Vor allem im Sommer, wenn plötzlich alle Schanigärten, Parkbänke und Schwimmbäder von glücklichen Liebenspaaren bevölkert zu sein scheinen, ist es für manche Singles schwer, allein zu sein. Sie besuchen Flirtkurse, lesen Ratgeber und schreiben sich auf unzähligen Online-Singlebörsen ein.
Liebe erschnuppern
Karin Pallinger gründete eine Informations-Plattform für Singles im Netz. Sie wollte Informationen für und über Partnersuchende in Wien auf der Webseite sammeln. „Doch es gab nicht genug Material“, sagt sie. Deshalb hat sie Cityspeeddating gegründet.
Das funktioniert folgendermaßen: Im Fünfminutentakt wechseln die Gesprächspartner der Singles. Das sei genug Zeit um festzustellen, ob man den Datingpartner riechen kann. „Es dauert nur 15 Sekunden bis der Geruchsscan abgeschlossen ist. Dann weiß man, ob man den anderen „riechen“ kann oder nicht. Der Rest passiert im Kopf. Passt der Partner in mein Schema oder nicht? Rein intuitiv weiß man das“, sagt Pallinger. Und sie muss es wissen.
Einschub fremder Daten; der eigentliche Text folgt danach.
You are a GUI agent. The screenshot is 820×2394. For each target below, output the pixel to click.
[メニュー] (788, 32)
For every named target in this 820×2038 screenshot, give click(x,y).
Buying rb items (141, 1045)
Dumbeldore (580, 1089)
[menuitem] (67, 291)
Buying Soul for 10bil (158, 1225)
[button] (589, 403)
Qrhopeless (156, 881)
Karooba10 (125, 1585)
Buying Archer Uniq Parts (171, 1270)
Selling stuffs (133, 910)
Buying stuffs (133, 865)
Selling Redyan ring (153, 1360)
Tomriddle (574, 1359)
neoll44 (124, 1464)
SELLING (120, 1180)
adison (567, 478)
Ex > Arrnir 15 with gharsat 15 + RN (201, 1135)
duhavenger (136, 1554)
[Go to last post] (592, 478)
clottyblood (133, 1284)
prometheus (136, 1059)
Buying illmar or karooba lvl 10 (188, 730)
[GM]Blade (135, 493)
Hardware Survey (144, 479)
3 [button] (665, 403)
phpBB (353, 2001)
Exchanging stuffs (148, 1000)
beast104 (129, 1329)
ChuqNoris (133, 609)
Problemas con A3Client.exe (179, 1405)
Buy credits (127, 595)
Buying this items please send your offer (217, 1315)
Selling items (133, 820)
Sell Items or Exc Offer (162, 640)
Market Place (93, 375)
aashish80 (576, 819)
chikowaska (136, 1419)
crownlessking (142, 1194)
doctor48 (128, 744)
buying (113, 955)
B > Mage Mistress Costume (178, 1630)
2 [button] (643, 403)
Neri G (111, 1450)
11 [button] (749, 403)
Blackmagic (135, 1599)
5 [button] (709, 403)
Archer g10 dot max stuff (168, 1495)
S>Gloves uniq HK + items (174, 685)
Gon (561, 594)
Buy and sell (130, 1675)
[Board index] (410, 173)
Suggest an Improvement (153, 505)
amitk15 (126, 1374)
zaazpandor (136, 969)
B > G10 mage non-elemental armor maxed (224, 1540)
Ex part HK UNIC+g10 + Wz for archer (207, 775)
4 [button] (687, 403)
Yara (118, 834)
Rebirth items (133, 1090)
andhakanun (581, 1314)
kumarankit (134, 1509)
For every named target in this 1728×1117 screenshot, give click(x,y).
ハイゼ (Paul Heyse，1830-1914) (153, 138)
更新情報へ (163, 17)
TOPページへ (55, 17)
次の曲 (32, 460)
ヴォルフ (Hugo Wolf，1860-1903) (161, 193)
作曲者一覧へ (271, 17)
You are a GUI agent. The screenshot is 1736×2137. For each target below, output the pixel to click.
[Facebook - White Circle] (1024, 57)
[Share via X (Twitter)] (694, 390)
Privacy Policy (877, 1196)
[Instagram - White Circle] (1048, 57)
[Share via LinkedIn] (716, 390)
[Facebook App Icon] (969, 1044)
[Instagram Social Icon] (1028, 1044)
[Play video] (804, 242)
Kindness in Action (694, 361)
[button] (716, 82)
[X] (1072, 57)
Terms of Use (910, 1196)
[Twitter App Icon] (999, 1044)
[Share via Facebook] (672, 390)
Rund 30.000 Singles haben sich seit 2009 schon auf ihren Veranstaltungen getroffen. Nur einer hat die Flucht ergriffen. Ein geschiedener Mann, der ausgerechnet beim Speeddating auf seine Ex stieß. Oder Pallinger alle Singledamen zu Beginn der Veranstaltung fehlten. Acht Single-Damen einer Firma buchten ein Event zum gleichen Termin und fuhren gemeinsam zum Dating. Sie fanden aber vor der Veranstaltung lange keinen Parkplatz. Schließlich tauchten sie alle auf.
Kreuzerlwirtschaft
Meist geht aber alles gut beim organisierten Kennenlernen.
Vor dem Beginn der Veranstaltung begrüßt Pallinger alle Teilnehmer per Handschlag. Die jungen Singledamen kommen meist zu zweit, die Herren eher alleine. Sieht sie, dass die Singles nervös sind, scherzt sie mit ihnen, macht Speeddaterdamen untereinander bekannt.
Sie gibt den Teilnehmern Tipps, wie sie die Fünf-Minuten-Gespräche beginnen können. Pallinger schlägt ganz normale Opener vor. Ist es heiß, kann man über das Wetter sprechen. Fährt man auf Urlaub, kann man den Gesprächspartner fragen, wie seiner war. Small-Talk über Ferien ist besonders empfehlenswert. Meist sind die Erlebnisse mit positiven Emotionen besetzt. Beim lockeren Geplauder kann man schnell feststellen, ob man partnertechnisch auf der gleichen Wellenlänge surft. Manchmal vertragen sich die Singles auch zu gut. „Dann muss ich sie auseinanderreißen.“
Nach der Veranstaltung können sie wieder zusammenfinden. Jeder Teilnehmer füllt ein Kärtchen aus, welchen Gesprächspartner er wieder treffen möchte. Pallinger gleicht die Antworten ab und schickt am nächsten Tag Mails an jene, die sich ein Wiedersehen wünschen.
Hochzeit
Was danach passiert, erfährt sie nicht immer. Aber manch ein Speeddater verliebte sich in eine Speeddaterin, trennte sich und kam mit der Hoffnung wieder, eine neue Liebe beim Cityspeeddating zu finden. Nicht wieder kommen wird Bettina, die ursprünglich gar nicht zum Speeddating gehen wollte. „Bei einem meiner ersten Speeddatingveranstaltungen in der Babenberger Passage war eine Teilnehmerin sehr nervös und wollte schon absagen. Ich redete ihr gut zu. Zwei Lokalbesucher nahmen spontan am Event teil. Da männliche Teilnehmer kurzfristig ausgefallen waren, konnte der Platz an die Beiden weitergegeben werden. Drei Jahre später hat Bettina einen der Spontan-Speeddatern geheiratet und mich zur Hochzeit eingeladen.“
Factbox
Cityspeeddating findet mehrmals wöchentlich in Wien und einmal monatlich in den Bundesländern statt.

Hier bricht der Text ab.